> [GIVEN ENTRIES]:
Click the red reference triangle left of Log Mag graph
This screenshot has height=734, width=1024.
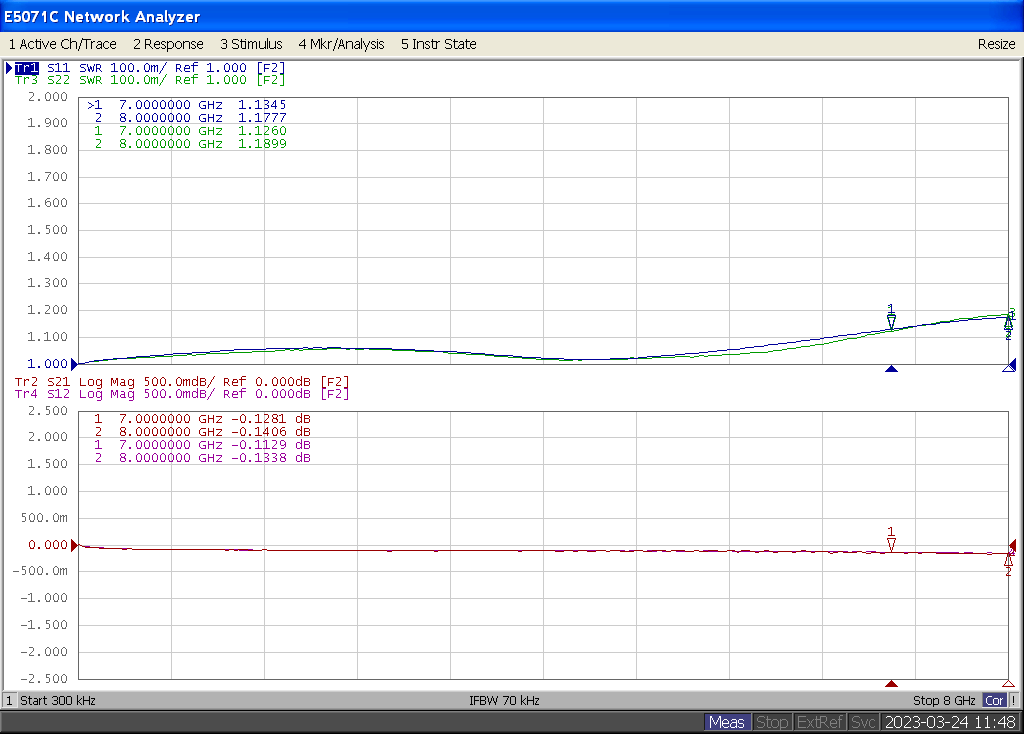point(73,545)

--

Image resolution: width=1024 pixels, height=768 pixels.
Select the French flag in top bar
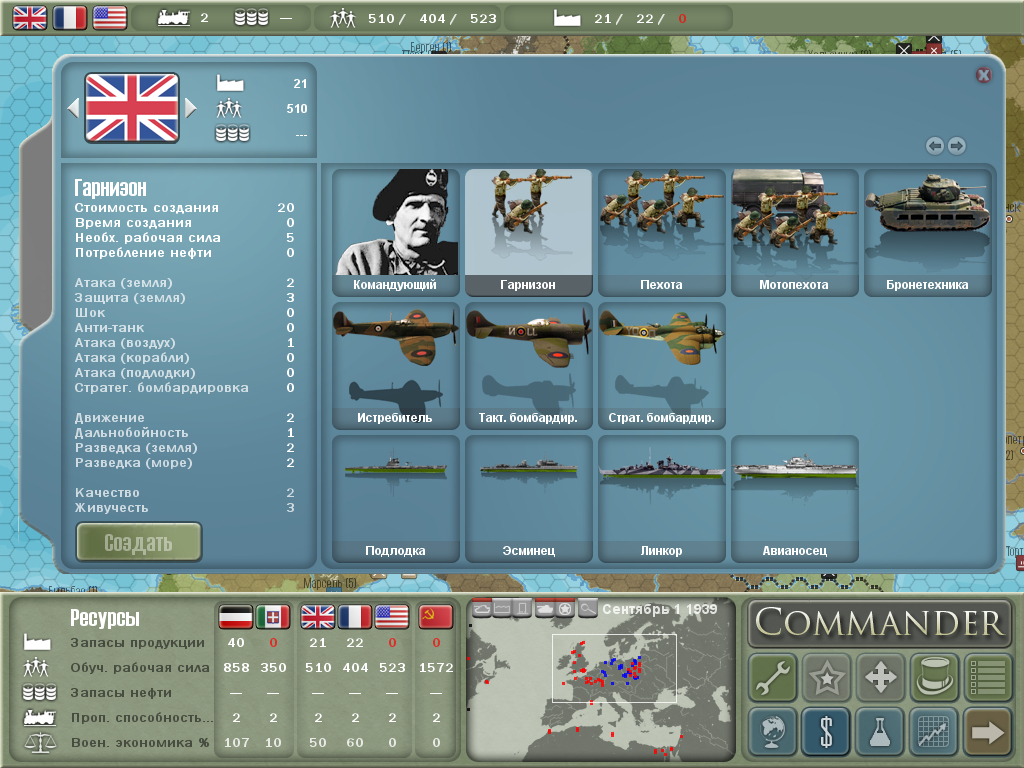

> [WORK INSTRUCTIONS]: The lines to extract from the data above begin with the line containing "Image resolution: width=1024" and end with the line containing "Select the French flag in top bar". Extract them exactly, including both.

> [TASK SOLUTION]:
Image resolution: width=1024 pixels, height=768 pixels.
Select the French flag in top bar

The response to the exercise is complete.